Object serialization is the process that renders the current state of an object to a format that can be persisted to storage medium files, streams, memory. Associated with serialization is the deserialization phase, which converts a previously serialized stream of data back to an instance of the original object. Put together, serialization and deserialization provide a way of storing and transporting data. The concept behind object serialization is quite general and not specifically related to a particular platform. Each serious development platform from MFC to the .NET Framework provides a built-in mechanism for persisting the state of a class.
The .NET Framework offers two different programming interfaces for serialization of objects: data formatters and the XML serializer. In the July and August 2003 installments of this column, I extensively covered the XML serializer.

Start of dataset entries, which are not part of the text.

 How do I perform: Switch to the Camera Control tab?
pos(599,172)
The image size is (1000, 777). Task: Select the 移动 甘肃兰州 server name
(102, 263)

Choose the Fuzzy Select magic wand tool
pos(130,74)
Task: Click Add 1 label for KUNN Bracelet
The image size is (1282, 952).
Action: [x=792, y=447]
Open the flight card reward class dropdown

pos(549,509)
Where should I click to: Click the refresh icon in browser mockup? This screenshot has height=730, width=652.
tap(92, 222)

In this article, I'll focus on data formatters.
Ways to Serialize
A data formatter is the .NET Framework component in charge of serializing living instances of classes to a variety of media including streams, disk files, memory, network shares, and other AppDomains. The .NET Framework comes with two predefined formatter classes BinaryFormatter and SoapFormatter. The former serializes the state of the object as a binary object; the latter translates the state of the object to a SOAP packet. In spite of this radical difference, the programming interface of the two classes is nearly identical. In this article, I'll focus on the BinaryFormatter class.
The main goal of formatters is preserving type fidelity. All properties of an object are serialized regardless of their private or protected scope. This feature is fundamental to preserve the state of an object across different invocations of an application. The serialization process doesn't persist the code behind a class and no runnable code is ever persisted or transferred. The serialization process takes a snapshot of the internal state of the object and converts it to a format that can be stored or transported. In doing so, data formatters consider all data members that make up the object private, protected, and public properties. In addition, formatters know how to manage circular references between types. A circular reference is a situation that occurs when an object of, say, type T1 has a property of, say, type T2; at the same time, T2 has a property that references T1. For example, let's consider the ADO.NET DataSet type. The DataSet has a Tables property, which is a collection of DataTable objects. But the DataTable class has a DataSet property whose type is just DataSet. So between the DataSet and the DataTable classes, there's a circular reference that must be successfully handled in order to serialize both classes.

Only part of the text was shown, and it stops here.